/unilist

📑 Loads any newline-separated file as a generator.

Primary LanguagePythonMIT LicenseMIT

Unilist

📑 Load any newline-separated file as a generator.

Currently supporting files located in local filesystem, HTTP(s) endpoint, S3 URI and plaintext, CSV and JSONL formats.
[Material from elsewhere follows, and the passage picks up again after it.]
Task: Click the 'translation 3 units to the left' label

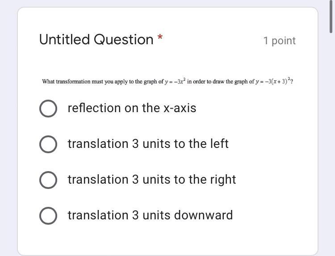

Alternatively, you can setup your own virtual URLs.

Install

Install and update using pip:

pip install unilist

Usage

from unilist import Unilist

lines = list(Unilist('./file.txt')))
print(lines)

csv = list(Unilist('https://example.com/file.csv'))
print(csv)

# requires Unilist.setup({ ... })
# or /usr/local/bin/aws
records = list(Unilist('s3://example/file.jsonl.gz'))
print(records)

S3 setup

boto3

If you don't mind extra dependency (boto3), install with

pip install unilist[boto3]

Example setup

Unilist.setup({
    's3': {
      'aws_access_key': '___your_access_key___',
      'aws_secret_access_key': '___your_secret_key___',
    },
})

awscli

Alternatively, you can provide a path to aws binary.

Unilist.setup({
  's3': {
    'aws_bin': '/usr/local/bin/aws'
  }
})

Integration

pandas

import pandas as pd
df = pd.DataFrame(Unilist('vfs://path/to/file.jsonl'))

Configuration

Unilist.setup({
    's3': {
      'cache_dir': '/tmp',
      'aws_access_key': '___your_access_key___',
      'aws_secret_access_key': '___your_secret_key___',
    },
    'virtual': {
      'vfs': '/custom/root/path',
      'c4': './local/c4',
    },
    'http': {
      'headers': {
        'accept': 'text/plain',
      },
      'encoding': 'utf-8',
    },
    'jsonl': {},
})

Development

Install from source

git clone git@github.com:petlack/unilist.git
pip install -e .
pip install -e .[boto3]

Run tests

pipenv run pytest

Meta

CONTRIBUTING

LICENSE (MIT)